## The data
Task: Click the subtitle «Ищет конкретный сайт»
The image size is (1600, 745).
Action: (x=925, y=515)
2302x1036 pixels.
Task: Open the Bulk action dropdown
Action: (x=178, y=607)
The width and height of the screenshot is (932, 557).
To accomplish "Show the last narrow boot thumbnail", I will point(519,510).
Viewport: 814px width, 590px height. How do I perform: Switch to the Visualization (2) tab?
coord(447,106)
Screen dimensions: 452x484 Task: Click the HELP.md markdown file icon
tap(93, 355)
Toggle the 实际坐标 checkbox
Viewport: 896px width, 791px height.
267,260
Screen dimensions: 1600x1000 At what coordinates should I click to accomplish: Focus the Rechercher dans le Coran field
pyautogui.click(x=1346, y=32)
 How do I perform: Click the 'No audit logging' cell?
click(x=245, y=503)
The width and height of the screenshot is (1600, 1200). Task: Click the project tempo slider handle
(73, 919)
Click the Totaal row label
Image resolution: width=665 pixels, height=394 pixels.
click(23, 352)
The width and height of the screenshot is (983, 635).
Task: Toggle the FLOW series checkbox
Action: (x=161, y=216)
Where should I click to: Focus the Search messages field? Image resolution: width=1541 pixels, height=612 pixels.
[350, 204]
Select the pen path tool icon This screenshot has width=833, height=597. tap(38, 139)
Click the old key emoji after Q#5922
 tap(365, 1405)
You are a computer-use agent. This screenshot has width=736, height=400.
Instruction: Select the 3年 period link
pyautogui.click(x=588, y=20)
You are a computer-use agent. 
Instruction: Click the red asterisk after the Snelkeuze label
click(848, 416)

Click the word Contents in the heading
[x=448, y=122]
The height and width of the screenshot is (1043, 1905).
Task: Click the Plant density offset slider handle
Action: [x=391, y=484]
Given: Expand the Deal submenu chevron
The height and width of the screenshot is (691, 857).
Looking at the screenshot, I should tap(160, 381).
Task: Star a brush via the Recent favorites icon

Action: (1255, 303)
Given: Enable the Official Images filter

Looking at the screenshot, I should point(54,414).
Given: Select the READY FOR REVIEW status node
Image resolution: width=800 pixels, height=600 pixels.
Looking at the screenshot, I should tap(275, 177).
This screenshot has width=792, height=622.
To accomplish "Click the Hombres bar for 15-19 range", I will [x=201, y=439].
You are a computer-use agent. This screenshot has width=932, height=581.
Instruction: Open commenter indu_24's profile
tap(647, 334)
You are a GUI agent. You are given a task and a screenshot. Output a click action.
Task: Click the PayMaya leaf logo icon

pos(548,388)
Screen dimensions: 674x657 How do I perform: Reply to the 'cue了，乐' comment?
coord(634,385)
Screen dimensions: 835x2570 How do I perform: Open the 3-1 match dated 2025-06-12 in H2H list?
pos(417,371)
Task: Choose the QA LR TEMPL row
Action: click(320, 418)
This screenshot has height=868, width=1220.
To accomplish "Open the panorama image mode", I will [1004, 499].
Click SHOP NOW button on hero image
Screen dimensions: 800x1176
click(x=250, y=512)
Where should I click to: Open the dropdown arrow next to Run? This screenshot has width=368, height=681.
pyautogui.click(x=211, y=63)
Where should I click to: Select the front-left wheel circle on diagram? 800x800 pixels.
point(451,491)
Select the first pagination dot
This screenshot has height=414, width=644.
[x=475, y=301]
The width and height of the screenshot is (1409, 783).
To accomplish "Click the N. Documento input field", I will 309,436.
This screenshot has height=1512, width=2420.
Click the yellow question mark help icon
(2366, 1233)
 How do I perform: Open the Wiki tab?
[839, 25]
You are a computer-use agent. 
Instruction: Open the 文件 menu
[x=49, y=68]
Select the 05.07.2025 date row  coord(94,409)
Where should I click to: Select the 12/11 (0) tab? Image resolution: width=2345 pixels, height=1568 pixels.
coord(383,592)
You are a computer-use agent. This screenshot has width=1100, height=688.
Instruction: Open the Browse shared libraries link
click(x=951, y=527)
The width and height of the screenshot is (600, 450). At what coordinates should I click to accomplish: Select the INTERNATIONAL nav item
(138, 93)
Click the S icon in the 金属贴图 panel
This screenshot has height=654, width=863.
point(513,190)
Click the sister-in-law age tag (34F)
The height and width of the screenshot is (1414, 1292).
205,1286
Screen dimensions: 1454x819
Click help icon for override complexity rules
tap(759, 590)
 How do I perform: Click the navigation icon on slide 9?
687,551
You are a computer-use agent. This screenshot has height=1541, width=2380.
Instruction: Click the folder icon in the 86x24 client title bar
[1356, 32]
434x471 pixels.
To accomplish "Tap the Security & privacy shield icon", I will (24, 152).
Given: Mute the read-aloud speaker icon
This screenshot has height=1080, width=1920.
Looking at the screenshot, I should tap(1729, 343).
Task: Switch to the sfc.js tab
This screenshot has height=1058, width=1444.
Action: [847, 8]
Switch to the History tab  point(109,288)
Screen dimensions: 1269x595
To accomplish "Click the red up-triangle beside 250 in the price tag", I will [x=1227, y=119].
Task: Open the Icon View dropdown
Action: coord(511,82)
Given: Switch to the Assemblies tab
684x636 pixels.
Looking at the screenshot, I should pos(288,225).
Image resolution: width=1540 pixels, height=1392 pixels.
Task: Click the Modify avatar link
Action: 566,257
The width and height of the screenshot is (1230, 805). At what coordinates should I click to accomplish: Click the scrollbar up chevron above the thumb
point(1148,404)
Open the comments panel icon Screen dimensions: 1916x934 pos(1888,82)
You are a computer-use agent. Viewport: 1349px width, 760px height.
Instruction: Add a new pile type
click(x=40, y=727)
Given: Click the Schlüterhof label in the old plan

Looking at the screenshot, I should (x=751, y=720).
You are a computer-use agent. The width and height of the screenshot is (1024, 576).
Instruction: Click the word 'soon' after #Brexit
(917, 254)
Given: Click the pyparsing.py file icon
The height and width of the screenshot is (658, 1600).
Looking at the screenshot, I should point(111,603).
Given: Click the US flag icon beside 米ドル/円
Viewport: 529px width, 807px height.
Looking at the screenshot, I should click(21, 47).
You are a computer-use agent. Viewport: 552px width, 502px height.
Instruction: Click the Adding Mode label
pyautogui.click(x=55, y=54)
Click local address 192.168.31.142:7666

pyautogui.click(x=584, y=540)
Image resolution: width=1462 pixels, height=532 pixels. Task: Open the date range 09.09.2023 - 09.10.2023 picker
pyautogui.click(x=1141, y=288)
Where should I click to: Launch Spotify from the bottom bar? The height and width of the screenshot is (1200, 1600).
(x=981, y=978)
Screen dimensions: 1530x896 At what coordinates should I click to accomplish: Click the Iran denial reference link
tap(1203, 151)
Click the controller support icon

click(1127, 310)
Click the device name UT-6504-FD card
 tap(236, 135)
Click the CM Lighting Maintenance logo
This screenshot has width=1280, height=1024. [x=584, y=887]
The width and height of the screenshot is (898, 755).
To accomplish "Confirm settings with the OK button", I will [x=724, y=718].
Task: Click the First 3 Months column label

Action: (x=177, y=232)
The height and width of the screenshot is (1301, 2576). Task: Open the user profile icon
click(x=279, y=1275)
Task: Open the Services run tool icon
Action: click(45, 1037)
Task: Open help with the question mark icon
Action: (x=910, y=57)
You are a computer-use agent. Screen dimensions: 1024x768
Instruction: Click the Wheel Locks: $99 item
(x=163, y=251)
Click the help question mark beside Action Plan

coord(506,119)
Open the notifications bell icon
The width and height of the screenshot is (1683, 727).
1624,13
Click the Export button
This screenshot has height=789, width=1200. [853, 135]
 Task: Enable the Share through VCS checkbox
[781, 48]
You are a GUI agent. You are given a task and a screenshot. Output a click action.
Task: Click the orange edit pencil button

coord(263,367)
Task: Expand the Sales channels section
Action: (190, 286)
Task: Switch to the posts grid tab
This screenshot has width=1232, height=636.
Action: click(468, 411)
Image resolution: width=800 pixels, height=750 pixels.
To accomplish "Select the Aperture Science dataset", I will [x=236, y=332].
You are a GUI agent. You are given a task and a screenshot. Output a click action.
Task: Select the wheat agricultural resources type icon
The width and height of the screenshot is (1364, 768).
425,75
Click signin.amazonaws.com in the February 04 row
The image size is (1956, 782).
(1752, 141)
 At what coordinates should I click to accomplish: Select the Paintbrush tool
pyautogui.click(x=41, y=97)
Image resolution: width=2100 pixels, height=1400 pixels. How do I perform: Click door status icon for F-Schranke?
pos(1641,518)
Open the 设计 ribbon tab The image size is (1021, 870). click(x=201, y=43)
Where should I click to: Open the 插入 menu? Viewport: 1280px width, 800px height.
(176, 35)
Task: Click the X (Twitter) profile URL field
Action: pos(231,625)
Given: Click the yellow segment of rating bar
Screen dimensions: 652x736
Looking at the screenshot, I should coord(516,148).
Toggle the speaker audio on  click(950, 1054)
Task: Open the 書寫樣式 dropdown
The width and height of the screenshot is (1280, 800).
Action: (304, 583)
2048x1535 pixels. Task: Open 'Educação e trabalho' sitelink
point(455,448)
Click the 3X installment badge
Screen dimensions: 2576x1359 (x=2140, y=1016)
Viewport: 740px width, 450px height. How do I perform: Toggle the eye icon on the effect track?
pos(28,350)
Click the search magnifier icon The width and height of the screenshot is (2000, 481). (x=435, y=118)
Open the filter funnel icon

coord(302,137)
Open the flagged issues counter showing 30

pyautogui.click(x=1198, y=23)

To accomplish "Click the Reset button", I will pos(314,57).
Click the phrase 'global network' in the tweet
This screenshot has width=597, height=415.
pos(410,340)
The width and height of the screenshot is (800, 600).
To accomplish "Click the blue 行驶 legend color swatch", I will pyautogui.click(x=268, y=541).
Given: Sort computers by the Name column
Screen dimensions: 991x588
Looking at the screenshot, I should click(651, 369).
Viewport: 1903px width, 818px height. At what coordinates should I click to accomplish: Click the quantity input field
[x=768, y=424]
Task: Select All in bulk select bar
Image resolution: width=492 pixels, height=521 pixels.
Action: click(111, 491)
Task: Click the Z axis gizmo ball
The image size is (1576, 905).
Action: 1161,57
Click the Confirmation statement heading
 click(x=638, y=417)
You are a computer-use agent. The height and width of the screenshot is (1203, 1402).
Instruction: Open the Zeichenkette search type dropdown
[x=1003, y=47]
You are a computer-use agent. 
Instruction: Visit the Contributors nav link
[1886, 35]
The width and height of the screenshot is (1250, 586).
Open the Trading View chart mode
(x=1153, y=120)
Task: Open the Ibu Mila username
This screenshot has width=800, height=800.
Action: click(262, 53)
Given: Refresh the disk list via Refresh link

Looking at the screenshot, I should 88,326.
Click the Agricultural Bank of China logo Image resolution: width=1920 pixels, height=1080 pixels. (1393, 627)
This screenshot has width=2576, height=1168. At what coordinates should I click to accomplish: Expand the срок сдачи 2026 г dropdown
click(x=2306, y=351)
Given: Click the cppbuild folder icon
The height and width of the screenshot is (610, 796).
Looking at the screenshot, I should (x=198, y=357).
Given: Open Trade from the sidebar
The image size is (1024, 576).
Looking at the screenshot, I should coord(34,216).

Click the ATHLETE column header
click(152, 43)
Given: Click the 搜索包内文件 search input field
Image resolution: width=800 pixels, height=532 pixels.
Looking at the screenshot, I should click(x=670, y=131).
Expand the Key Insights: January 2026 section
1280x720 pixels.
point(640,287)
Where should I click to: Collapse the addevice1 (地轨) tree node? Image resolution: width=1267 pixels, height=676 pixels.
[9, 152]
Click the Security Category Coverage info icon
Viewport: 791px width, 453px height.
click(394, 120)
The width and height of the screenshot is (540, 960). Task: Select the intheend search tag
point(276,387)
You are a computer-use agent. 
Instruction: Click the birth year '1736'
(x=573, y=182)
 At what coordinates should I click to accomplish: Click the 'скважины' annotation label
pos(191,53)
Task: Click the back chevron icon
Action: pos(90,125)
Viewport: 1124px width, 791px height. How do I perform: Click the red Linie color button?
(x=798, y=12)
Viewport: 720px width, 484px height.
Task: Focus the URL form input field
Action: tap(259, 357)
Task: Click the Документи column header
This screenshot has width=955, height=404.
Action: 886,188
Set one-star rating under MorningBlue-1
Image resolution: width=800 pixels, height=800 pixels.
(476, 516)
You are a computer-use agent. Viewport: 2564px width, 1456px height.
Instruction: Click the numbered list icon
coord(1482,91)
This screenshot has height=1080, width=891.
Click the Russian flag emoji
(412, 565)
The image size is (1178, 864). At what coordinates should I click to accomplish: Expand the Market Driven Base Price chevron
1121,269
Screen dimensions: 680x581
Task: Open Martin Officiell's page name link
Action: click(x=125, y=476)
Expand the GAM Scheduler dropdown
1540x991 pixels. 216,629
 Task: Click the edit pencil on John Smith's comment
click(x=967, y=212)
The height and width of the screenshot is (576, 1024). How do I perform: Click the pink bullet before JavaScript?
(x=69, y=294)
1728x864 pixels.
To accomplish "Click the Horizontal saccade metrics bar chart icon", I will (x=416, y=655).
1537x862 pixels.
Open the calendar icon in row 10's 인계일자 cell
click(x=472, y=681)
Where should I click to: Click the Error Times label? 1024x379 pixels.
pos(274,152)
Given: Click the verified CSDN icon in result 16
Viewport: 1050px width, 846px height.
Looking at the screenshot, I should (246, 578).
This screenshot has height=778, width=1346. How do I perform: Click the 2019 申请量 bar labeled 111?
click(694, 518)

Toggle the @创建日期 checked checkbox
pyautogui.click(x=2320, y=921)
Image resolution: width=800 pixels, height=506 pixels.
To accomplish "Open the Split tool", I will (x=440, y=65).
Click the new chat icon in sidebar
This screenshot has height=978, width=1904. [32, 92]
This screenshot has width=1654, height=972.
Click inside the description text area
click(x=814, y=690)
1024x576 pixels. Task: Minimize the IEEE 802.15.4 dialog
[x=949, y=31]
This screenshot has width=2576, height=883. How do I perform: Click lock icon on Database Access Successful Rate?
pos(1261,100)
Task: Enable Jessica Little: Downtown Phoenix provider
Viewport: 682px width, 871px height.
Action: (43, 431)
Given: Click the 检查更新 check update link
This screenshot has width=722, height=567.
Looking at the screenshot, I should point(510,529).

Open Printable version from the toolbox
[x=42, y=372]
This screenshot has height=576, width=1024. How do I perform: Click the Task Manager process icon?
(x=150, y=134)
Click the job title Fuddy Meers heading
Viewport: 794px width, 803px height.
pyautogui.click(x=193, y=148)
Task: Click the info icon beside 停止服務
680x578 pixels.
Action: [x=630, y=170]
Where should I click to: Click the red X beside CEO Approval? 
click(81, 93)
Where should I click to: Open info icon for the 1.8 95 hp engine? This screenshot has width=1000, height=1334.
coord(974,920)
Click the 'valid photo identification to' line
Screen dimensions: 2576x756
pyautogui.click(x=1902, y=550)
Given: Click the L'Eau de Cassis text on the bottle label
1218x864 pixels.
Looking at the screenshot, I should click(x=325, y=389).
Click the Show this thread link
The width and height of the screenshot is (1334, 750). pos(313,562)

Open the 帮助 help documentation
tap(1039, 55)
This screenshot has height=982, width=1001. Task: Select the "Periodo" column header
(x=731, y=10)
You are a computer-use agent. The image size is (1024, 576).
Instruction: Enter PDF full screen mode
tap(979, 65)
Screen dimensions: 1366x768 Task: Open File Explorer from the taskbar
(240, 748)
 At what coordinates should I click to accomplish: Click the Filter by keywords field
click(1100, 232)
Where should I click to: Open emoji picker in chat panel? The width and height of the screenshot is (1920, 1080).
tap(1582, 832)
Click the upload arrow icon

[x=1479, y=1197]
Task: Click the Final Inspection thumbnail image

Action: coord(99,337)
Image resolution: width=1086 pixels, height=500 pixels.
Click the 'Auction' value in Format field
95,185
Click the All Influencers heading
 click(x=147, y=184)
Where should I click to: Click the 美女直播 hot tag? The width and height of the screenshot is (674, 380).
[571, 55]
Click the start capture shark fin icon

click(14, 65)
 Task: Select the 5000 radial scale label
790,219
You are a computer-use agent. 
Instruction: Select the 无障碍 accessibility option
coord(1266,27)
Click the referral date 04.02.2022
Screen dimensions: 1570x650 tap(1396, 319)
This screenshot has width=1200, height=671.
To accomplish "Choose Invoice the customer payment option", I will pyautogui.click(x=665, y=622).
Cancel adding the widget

## Given instruction
Display each line of the items above that contains the string "picker".

## Solution to this problem
Image resolution: width=1462 pixels, height=532 pixels. Task: Open the date range 09.09.2023 - 09.10.2023 picker
Where should I click to: Open emoji picker in chat panel? The width and height of the screenshot is (1920, 1080).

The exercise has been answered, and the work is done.